Work to be completed >> In the Docker reporting walkthrough below, why are the package library calls put in a separate R/libraries.R file? Answer in one to three sentences.

# START OF Provided text

With all your DB credentials. Our docker-compose.yml is simple:

version: "3.5"
services:
  dbconnect:
    build:
      context: .
    volumes:
      - .:/main

And you would build and run this as before, if you had a real database to connect to.


As you can see, there are lots of use cases for how you might want to use Docker for data science. The examples above are deliberately simple on the DS-side so that the use of Docker is clear. However, they're not so realistic, so let's build out an example which is. This is an RMarkdown report, run as a cli that you can schedule, and in a future post I'll describe how to Dockerise a machine learning model prediction service. Kewlz. Let's go! 🏄🏿‍♂️

Complete Example -- Automated Report

I'll include all the code here so you can reproduce this yourself. Explanations will be minimal since we already went through that 👮‍♂️

Ok, let's get set up. We're not going to get mega-complex here, any of the extras you need, you should be able to use some of the examples above (including Python, local packages, DB connections etc.). We'll have one master RMarkdown file and a main.R file that will control all of the other things we do.

mkdir reporting && cd reporting
touch Dockerfile && touch docker-compose.yml
mkdir rmarkdown && mkdir R
touch rmarkdown/master.Rmd
touch R/main.R

Ok, let's see what we'd need for a realistic reporting app. We'll use cli to get a nice CLI and optparse to parse command line options fed in. We'll need a logger, so I'll use log4r. I'll also use some tidyverse packages. Let's put all this in a R/libraries.R file so that main.R doesn't get cluttered up. Our project looks like this now:

tree
.
├── Dockerfile
├── R
│   ├── libraries.R
│   └── main.R
├── docker-compose.yml
├── reporting.Rproj
└── rmarkdown
    └── master.Rmd

2 directories, 6 files

libraries.R looks like this:

library("dplyr")
library("ggplot2")
library("tibble")
library("rmarkdown")
library("log4r")
library("cli")
library("optparse")
library("knitr")
library("glue")

# END OF Provided text
# START OF Data lines

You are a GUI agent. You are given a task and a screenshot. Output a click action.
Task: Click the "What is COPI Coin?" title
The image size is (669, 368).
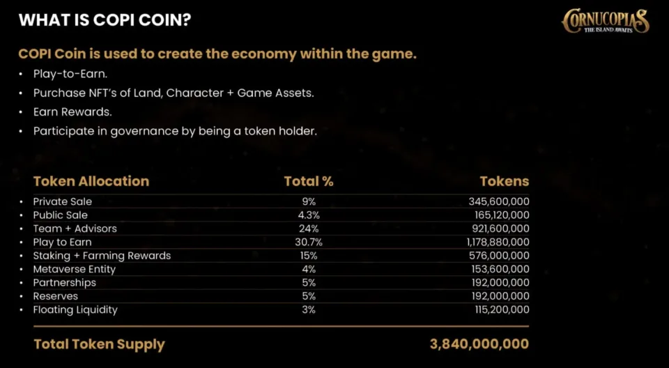[105, 20]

# END OF Data lines

Output below >> They go in R/libraries.R so that main.R doesn't get cluttered up. That file loads the packages the reporting app needs, such as cli, optparse, log4r and some tidyverse packages.